Lei è considerato un pianista Bebop. Crede che vi sia un legame tra il Bebop e gli scrittori della Beat Generation?

Non credo che vi siano molti legami tra musica e letteratura. Naturalmente vi sono stati giovani artisti, creatori, poeti dello stesso periodo, ad esempio Jack Kerouac divenuto famoso per il suo libro “Sulla strada”. Forse ci potrebbero essere punti d’unione tra il jazz e la letteratura, ma non sono sufficientemente istruito per rilevarne alcuni. Il Bebop è un fenomeno nato alla fine degli anni ’30, che ha stravolto tutto, dall’armonia al ritmo, grazie a personalità come Charlie Parker e Dizzy Gillespie. Essi soppiantarono lo Swing, che era durato fin troppo. Ogni tipo d’arte deve progredire. Alcune volte i cambiamenti non sono positivi ma si arriva sempre ad un punto che la rottura con il passato si rende necessaria ed è inevitabile. 

Lei ha suonato con Miles Davis, una leggenda del jazz. Che ricordi ha?   

A proposito di aneddoti: durante un concerto al locale Pleyel, Miles Davis notò una donna molto bella alla quale chiese immediatamente chi fosse. Lei rispose: “sono la sorella del pianista”, facendo segno verso di me. Iniziò così una relazione con mia sorella, di cui non si sa molto, perché lei non era famosa come Juliette Gréco, l’altra sua amante. Tra me e Davis vi è stata una profonda e sincera amicizia oltre alla fruttuosa collaborazione professionale, concretizzatasi in concerti e in dischi. Miles era uno dei miei eroi: una persona intelligente, brillante e calorosa. Musicalmente era in permanente evoluzione. Tra il 1949 ed il 1950 insieme al geniale pianista e compositore Gil Evans ha registrato Birth of Cool, che diventerà leggendario dopo il 1957, l’anno di pubblicazione. Continuando il suo periodo evolutivo nel 1959 darà vita a Kind of Blue, che personalmente è il disco che io mi porterei su un’isola deserta se dovessi fare una scelta. Kind of Blue è l’espressione di un jazz più astratto che si basa più su un colore che su una tonalità. Miles voleva diventare anche una star popolare ai livelli di Michael Jackson. Era un musicista fantastico e completo. Tale carriera era però difficilissima da raggiungere con un percorso incentrato esclusivamente sul jazz.

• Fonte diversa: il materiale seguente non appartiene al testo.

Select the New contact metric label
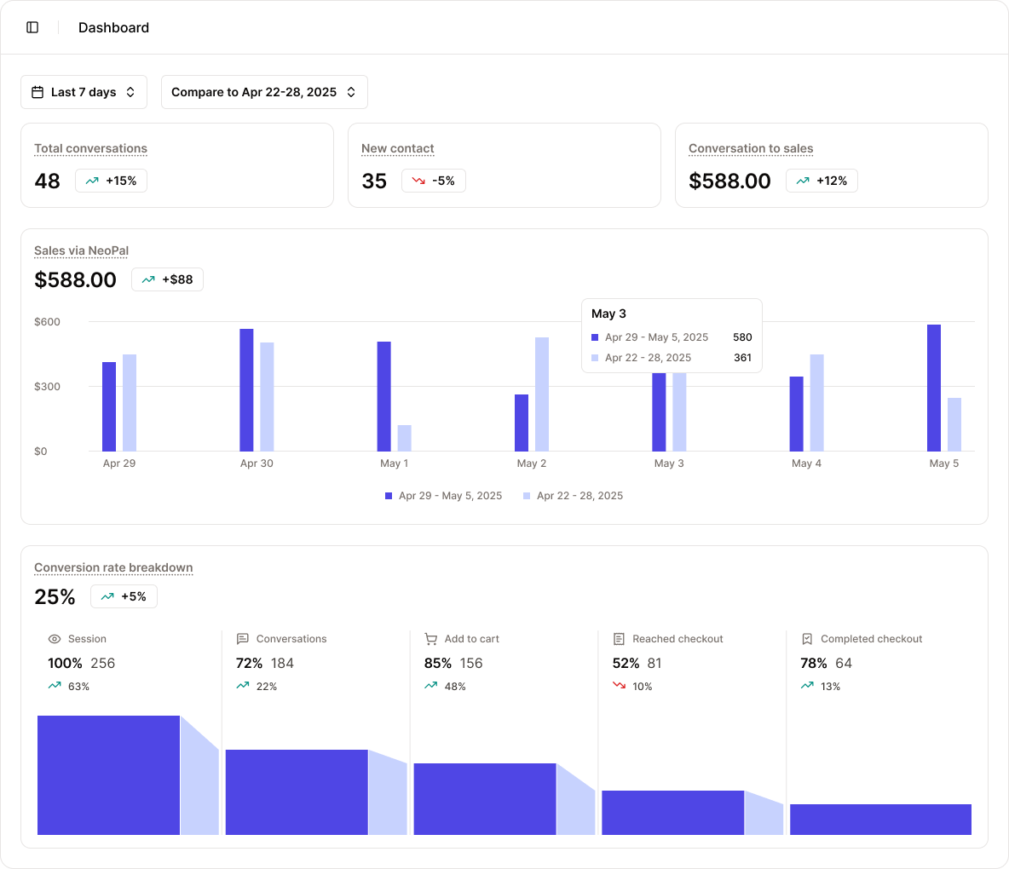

Copia del disco autografataoda René Urtreger - Foto: Emilio Esbardo (scattata con la Rolleiflex e digitalizzata)

Quali sono i suoi ricordi sulla realizzazione della colonna sonora del film Ascensore per il patibolo?

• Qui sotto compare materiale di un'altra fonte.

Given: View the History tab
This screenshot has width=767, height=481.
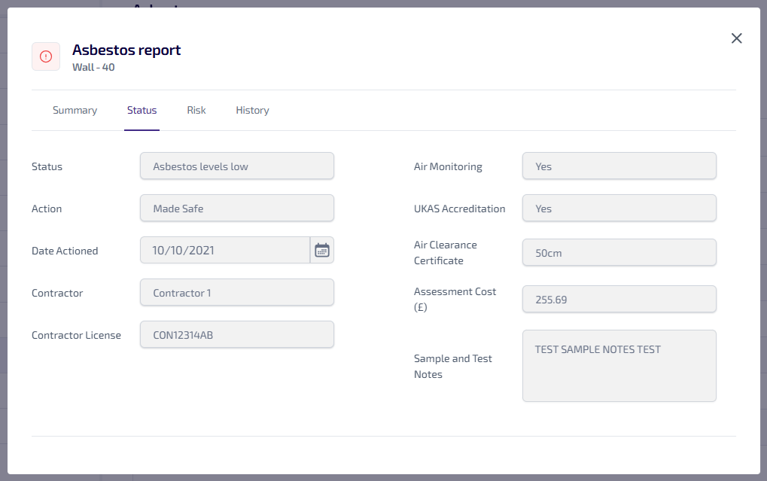Looking at the screenshot, I should 252,110.
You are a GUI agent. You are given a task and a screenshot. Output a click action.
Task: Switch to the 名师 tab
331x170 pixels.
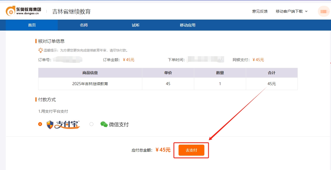[x=84, y=25]
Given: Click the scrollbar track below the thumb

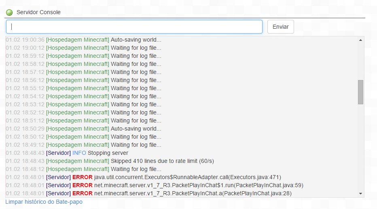Looking at the screenshot, I should (360, 148).
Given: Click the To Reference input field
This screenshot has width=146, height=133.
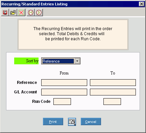Looking at the screenshot, I should click(113, 83).
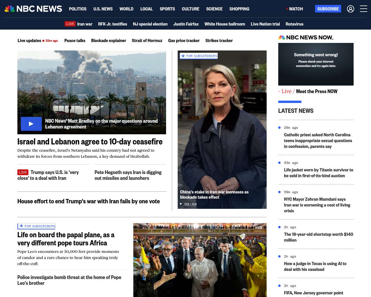
Task: Open the user account profile icon
Action: [x=350, y=9]
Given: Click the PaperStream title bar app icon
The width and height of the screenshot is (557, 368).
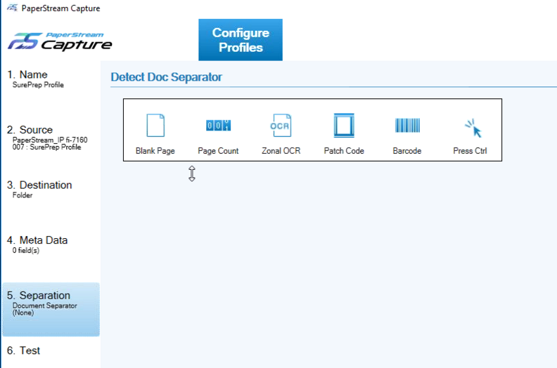Looking at the screenshot, I should [12, 8].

È stata un tipo di esperienza assolutamente nuova perché eravamo neofiti in campo cinematografico.  Il regista Louis Malle era quello che in Francia definiamo un “figlio di papà”: apparteneva ad una famiglia di nobili origini, che aveva fatto fortuna durante il periodo napoleonico con il commercio dello zucchero. Era però un grande artista, che ha girato film bellissimi. Noi musicisti ci siamo ritrovati una sera presso la Poste parisien ed abbiamo improvvisato sulle scene del film che venivano proiettate. Questo progetto mi ha portato la gloria. È un progetto importante, i cui ricordi, però, personalmente non sono tutti così belli, perché non vi è molto pianoforte ed io ho trascorso molta parte del tempo sulle scale.